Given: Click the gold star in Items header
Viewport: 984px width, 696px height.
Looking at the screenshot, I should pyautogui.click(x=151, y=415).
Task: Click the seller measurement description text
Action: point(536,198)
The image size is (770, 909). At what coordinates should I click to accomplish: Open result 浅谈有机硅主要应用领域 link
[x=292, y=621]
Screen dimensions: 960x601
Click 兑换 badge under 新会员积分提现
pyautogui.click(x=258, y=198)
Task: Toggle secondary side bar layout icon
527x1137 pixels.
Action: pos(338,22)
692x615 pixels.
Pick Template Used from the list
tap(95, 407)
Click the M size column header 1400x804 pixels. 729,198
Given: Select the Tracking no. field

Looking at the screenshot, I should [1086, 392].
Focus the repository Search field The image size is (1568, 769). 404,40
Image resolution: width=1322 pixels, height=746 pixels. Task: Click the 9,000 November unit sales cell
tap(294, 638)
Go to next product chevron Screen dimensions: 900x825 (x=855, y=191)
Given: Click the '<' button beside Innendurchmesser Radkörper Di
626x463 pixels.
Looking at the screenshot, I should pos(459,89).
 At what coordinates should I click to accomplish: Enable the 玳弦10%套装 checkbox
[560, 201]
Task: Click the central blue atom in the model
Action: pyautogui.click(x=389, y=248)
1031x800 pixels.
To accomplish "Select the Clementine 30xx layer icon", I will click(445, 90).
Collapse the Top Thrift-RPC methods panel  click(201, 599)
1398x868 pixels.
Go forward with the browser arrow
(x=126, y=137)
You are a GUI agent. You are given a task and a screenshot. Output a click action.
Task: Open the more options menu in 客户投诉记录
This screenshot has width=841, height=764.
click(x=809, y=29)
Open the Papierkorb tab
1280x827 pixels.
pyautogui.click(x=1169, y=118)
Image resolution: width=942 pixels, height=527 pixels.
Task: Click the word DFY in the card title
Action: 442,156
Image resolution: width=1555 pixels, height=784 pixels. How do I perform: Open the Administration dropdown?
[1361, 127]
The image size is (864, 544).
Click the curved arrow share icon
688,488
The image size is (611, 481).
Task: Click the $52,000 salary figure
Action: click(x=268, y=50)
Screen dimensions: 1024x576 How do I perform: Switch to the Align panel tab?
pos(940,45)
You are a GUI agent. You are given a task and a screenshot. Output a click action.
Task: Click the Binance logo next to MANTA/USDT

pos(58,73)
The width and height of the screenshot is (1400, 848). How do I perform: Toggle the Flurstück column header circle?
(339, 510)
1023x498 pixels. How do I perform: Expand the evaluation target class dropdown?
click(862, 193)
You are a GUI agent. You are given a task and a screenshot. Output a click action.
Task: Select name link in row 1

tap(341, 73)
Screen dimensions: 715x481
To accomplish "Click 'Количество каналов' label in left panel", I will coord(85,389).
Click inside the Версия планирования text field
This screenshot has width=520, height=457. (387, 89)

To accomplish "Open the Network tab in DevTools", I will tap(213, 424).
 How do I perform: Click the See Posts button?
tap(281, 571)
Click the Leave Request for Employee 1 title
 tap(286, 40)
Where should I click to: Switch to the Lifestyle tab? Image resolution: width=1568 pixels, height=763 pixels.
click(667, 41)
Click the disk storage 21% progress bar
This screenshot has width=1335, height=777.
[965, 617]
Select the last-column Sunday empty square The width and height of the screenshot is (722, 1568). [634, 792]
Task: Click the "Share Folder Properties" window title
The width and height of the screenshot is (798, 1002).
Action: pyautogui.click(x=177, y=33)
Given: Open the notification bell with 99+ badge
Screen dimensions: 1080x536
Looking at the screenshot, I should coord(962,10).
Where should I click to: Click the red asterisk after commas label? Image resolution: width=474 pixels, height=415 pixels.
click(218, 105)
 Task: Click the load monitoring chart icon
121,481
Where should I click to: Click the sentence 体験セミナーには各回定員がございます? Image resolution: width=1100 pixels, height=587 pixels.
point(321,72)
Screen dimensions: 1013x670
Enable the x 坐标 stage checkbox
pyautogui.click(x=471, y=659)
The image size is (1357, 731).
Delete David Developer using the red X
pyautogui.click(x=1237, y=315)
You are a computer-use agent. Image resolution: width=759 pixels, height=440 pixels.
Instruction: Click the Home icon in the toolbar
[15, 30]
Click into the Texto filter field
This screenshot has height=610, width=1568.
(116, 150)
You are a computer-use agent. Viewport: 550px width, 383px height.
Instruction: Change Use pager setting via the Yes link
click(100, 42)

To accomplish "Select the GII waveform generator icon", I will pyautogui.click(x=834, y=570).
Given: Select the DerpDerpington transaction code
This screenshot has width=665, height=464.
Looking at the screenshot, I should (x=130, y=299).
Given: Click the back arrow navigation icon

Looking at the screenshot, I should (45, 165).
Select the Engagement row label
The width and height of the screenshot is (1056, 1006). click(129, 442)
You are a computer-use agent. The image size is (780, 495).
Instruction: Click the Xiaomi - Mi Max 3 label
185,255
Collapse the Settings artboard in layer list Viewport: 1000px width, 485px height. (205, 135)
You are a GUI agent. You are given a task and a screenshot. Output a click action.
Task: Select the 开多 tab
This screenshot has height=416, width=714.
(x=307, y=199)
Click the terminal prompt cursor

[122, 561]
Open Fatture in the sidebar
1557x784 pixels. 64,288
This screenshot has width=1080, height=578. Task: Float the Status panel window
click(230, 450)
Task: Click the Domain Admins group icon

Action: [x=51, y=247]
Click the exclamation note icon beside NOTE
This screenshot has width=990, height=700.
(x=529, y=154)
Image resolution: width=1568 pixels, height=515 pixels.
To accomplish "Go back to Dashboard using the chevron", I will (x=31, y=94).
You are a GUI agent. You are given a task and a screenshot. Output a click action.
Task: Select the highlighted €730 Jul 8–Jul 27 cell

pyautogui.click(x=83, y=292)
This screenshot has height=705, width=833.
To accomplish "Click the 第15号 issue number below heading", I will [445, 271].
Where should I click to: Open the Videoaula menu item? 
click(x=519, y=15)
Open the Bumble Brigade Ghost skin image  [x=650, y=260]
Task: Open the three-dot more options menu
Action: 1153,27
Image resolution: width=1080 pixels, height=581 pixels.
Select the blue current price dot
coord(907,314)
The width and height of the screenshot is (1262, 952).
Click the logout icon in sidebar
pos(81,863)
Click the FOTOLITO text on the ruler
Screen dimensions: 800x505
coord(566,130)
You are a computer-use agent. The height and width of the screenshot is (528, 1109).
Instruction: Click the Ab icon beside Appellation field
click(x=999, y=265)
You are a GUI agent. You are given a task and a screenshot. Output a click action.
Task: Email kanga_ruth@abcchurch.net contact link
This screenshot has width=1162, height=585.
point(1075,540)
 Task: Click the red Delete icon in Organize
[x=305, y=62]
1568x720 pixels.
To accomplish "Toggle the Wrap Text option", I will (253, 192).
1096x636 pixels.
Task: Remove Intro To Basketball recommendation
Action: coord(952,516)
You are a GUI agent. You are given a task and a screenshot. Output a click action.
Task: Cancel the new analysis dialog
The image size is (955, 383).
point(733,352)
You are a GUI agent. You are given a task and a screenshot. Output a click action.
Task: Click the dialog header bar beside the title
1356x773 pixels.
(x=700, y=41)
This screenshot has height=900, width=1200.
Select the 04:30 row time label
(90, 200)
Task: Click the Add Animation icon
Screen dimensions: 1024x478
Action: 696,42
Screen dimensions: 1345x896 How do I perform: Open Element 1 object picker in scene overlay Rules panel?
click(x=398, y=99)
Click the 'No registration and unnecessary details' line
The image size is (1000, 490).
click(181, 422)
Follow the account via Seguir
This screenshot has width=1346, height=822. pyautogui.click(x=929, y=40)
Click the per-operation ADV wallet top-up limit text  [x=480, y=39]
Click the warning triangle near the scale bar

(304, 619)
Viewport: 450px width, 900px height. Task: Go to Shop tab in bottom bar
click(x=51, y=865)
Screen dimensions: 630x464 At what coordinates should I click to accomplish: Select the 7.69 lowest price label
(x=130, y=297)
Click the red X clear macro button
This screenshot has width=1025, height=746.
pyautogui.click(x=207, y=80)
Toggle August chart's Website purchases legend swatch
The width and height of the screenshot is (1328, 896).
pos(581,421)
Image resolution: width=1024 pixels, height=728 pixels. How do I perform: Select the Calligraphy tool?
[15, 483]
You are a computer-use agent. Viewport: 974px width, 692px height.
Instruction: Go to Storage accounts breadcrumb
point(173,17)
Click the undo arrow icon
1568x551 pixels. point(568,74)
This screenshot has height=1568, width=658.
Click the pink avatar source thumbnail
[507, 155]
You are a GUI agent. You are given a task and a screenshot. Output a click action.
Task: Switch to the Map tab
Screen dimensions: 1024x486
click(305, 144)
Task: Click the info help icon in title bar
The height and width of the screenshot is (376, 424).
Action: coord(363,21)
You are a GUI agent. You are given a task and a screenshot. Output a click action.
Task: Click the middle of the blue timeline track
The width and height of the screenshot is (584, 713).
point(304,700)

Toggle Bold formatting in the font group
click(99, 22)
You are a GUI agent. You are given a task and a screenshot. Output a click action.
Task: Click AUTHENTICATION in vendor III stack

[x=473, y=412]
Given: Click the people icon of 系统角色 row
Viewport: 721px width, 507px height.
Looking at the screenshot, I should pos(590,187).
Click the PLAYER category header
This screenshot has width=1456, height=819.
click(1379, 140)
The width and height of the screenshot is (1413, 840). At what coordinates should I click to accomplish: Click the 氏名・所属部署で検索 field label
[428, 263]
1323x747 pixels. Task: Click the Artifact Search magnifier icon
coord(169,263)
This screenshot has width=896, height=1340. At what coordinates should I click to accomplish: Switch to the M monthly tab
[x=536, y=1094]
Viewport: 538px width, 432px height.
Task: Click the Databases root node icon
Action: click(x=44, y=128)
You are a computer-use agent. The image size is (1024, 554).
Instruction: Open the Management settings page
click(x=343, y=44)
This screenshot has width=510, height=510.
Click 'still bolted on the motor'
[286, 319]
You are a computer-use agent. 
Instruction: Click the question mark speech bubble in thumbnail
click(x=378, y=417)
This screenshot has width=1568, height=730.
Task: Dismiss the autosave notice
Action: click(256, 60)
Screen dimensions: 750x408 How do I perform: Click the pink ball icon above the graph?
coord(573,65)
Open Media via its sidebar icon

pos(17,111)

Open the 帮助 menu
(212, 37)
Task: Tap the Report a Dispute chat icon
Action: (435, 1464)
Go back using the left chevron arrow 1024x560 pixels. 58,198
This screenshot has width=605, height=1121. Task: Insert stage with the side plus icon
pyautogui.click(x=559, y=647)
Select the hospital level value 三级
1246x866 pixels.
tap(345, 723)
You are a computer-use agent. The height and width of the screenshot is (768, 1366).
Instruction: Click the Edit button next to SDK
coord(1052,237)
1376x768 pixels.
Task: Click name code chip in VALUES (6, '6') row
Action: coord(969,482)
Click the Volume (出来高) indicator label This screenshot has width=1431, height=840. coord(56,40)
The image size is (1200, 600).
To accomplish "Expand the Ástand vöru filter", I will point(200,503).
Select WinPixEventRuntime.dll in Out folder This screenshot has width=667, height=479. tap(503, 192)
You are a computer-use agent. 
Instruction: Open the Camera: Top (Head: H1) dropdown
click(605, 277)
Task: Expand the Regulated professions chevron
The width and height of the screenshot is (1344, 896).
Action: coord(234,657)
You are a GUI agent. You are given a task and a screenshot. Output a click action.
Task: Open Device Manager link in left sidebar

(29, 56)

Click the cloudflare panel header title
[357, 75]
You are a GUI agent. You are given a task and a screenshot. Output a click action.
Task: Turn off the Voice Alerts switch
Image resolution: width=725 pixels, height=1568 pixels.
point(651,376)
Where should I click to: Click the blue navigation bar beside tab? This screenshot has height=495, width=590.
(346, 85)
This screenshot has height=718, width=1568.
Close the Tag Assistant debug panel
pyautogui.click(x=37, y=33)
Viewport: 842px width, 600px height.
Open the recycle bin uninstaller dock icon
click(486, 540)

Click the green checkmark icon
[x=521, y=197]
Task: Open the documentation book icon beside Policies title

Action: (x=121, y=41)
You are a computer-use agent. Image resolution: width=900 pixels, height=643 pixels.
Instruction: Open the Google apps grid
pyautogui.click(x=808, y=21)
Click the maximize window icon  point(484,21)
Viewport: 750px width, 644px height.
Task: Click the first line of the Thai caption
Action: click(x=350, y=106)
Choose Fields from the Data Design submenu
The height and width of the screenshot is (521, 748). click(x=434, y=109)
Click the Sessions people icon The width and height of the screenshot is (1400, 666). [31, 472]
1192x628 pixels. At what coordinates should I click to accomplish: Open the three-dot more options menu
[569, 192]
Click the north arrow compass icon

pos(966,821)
##############################
Where does the word "chevron" occur in the records? Return every line that holds it.

Go to next product chevron Screen dimensions: 900x825 (x=855, y=191)
To accomplish "Go back to Dashboard using the chevron", I will (x=31, y=94).
Go back using the left chevron arrow 1024x560 pixels. 58,198
Task: Expand the Regulated professions chevron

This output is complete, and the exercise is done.